This is not always suitable, the standard libraries for C++ and Java have different variants of lists that might be more appropriate, for instance [0..*] elements of type T could be be mapped to an ArrayList<T>. Therefore, the C++ and Java code generator support a <<ListHint>> stereotype that enables the user to specify how the different elements are mapped. The stereotype has an attribute for the cases above, but unifies the cases [0..n] and [m..n] cases (it is still possible to take the lower multiplicity into account, see below). The stereotype distinguishes three cases:
- [n]: fixed with n elements
- [0..n], [m..n]: bound with max. n elements
- [0..*]: variable / an unbounded list
The user can specify the type to use for each of the cases, the "magic" word [typeName] gets replaced with the element type, e.g. the string "java.util.ArrayList<[typeName]>" for the attribute "variable" of the stereotype will produce an ArrayList of the given type. The code generator also replaces the magic strings [lower] and [upper] with the respective choices from the model, if present in the hint. The stereotype is applied to a package and applies to all contained element. The idea is that mapping should be consistent within a model or at least sub-packages.
Template binding
Template bindings in programming languages are done "on the fly" when declaring the type of an attribute or parameter. Instead of declaring a new bound type and then typing attributes with it, bindings are done while typing.

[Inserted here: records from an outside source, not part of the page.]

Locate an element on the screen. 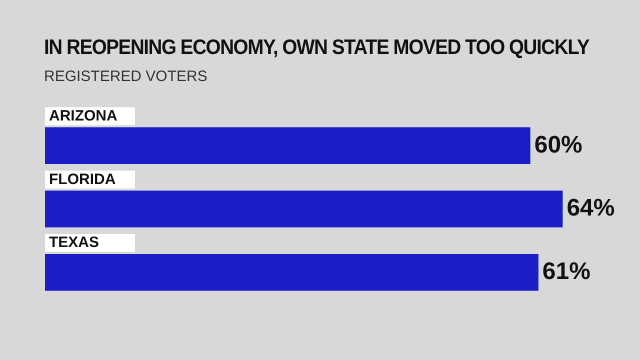 This screenshot has width=640, height=360. data-label: 60% is located at coordinates (558, 144). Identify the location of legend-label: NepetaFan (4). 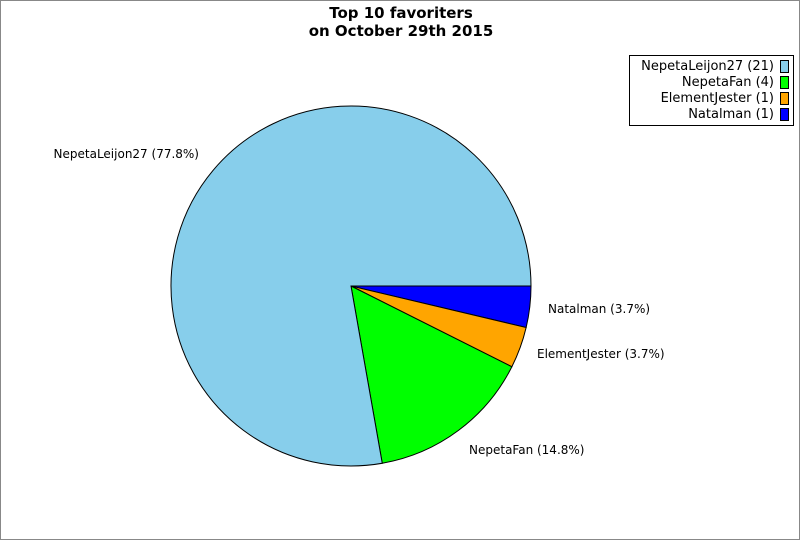
(728, 82).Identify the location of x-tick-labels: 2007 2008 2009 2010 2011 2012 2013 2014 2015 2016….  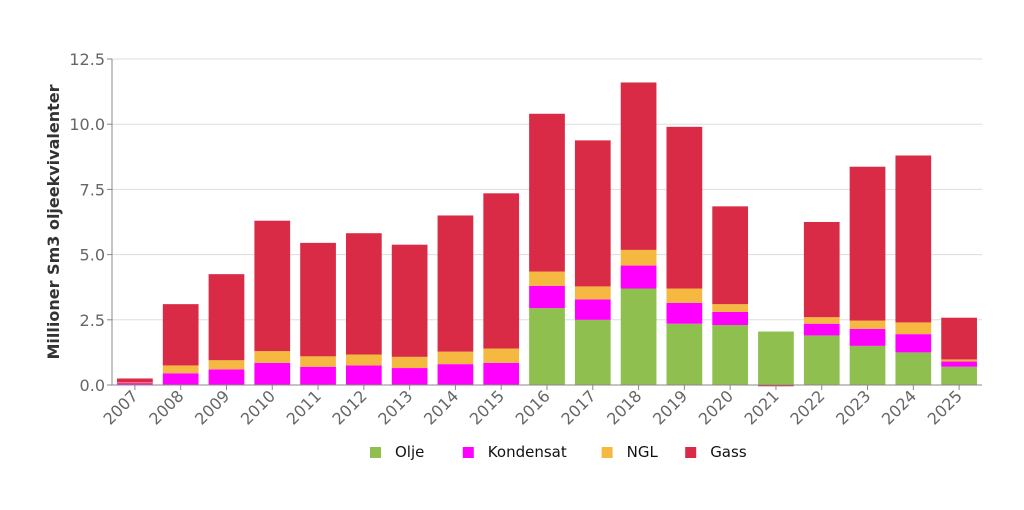
(532, 407).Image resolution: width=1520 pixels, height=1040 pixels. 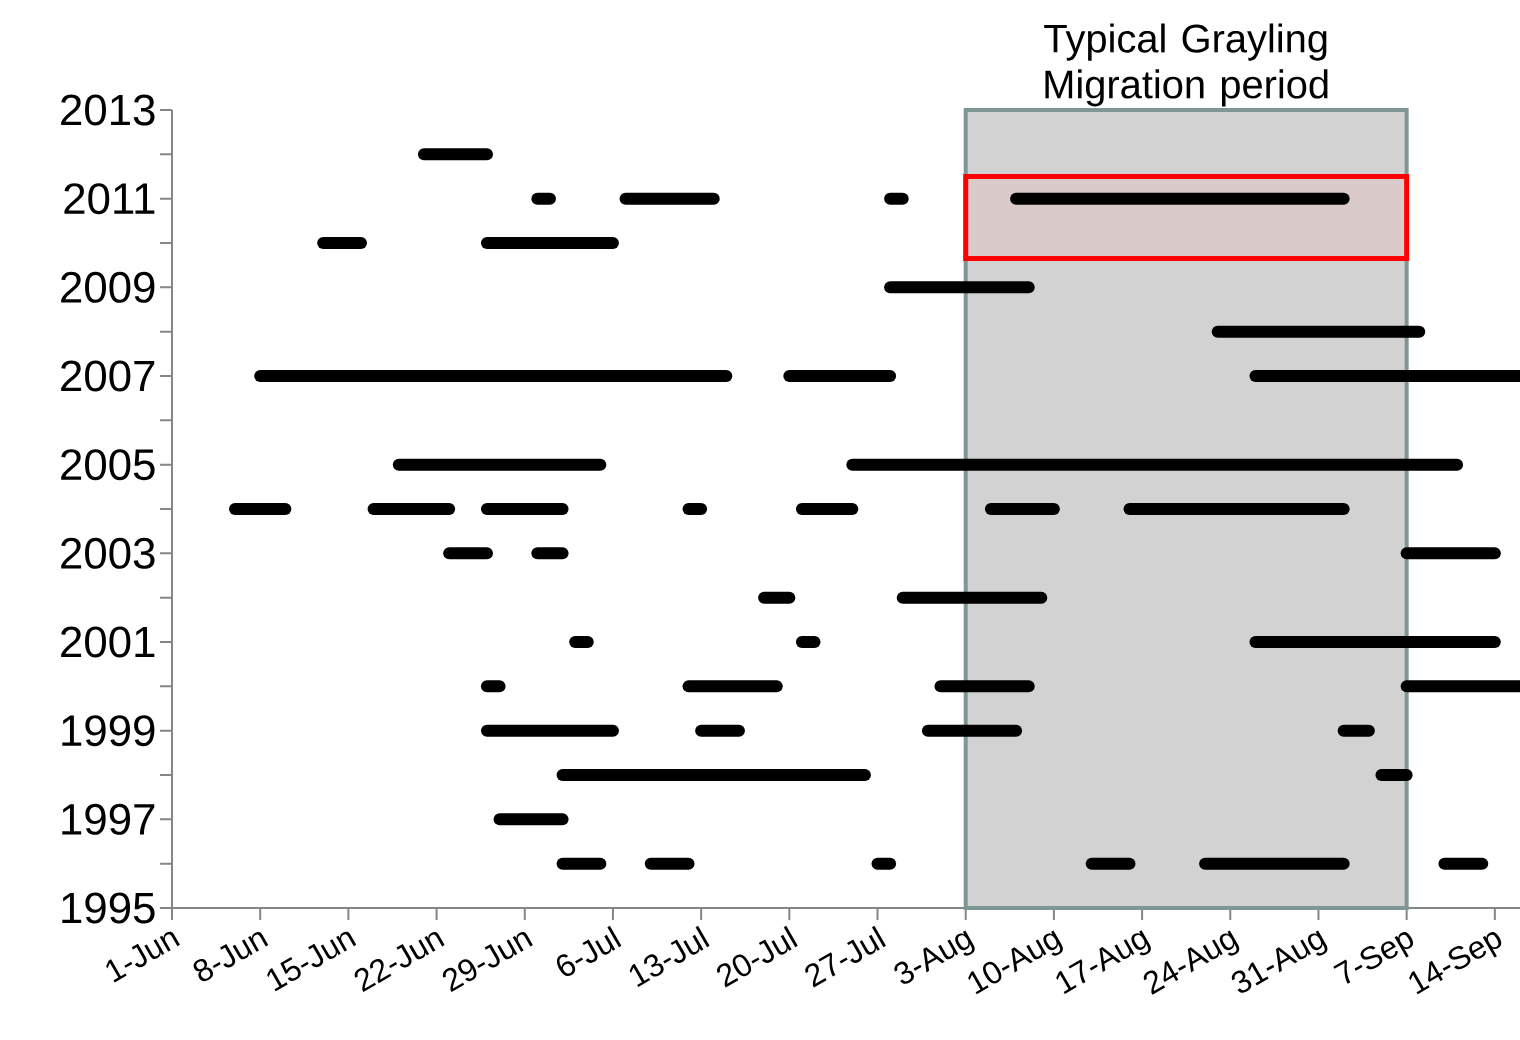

For instance, in Java we can type an attribute directly as a Set<int>. UML only supports an explicit declaration of a new type (e.g. a class) which has a template-binding relationship in which formal template parameters (that are part of the a template signature) are substituted with concrete types. This could be tedious and lead to a large number of additional types. Therefore, the common code generation profile supports a <<TemplateBinding>> stereotype that can be applied to an attribute or parameter. The "actuals" attribute of this stereotype contains a list of actuals. It's the responsibility of the user that the number and order of actuals corresponds to the expectation in the template signature.
State-machine support
Code generation for component based models
The result of the previous phase is a component model of the application, enriched with reified connectors and expanded containers. The code generation starting from this model requires two actions: (1) the realization of the component deployment consisting of a splitting the global model into sub models for each execution node and (2) the transformation of ports and connectors that do not have a direct equivalent concepts in object-oriented programming languages.
The former is not as trivial as it may seem since dependencies have to be taken into account and composites may have to be deployed on multiple nodes due to allocations of theirs parts. This imposes constraints such as only read-only attributes in these composites to ensure consistency. We do not discuss this issue further in the context of this paper and focus on the second aspect, the transformation of ports and connectors.
Ports and connectors do not possess a direct equivalent in an object-oriented programming language. Thus, it is necessary to relate component-oriented concepts to object-oriented concepts, i.e. classes, interfaces, attributes and operations. We distinguish ports with provided interfaces and ports with required interfaces (a port might also have both). A port providing an interface is an access point to a service and a caller needs to obtain a reference to this service, in our implementation pattern via a specific operation. For instance, if a component owns a port "p" providing interface "I", the realization of a component needs an operation "get_p" returning a reference to the service. The implementation of this operation is determined automatically: in case of a delegation connector between the port and an internal part of a component, this reference is returned, otherwise a reference to the component reference itself is returned.
A port with a required interface is an interaction point which requires a reference of another component that provides the interface. Thus, the component needs to store this reference and provide an operation to initialize the reference in the moment of instantiation. For instance, a port "q" with an required interface is transformed into an attribute which stores a reference to a port providing the interface and an operation "connect_q" which initializes this reference.
Connectors within a composite are transformed into a realization of a specific operation that creates the connections between parts, i.e. contains suitable combinations of some-part.connect_some-port other-part.get_other-port.
Once the transformation of component-based models to object-oriented models is done, a "classical" code generator taking an object-oriented UML model as input is sufficient for the code generation (in our case C++). For each class or interface, a C++ class is generated. The UML packages are transformed into C++ name spaces. The organization of the files follows the same as in Java. A name space corresponds to a directory and thus reflects the package structure in UML.
The dependencies to the external packages are translated into include directives to libraries. The generated code can now be compiled, for instance in the context of the Eclipse CDT environment.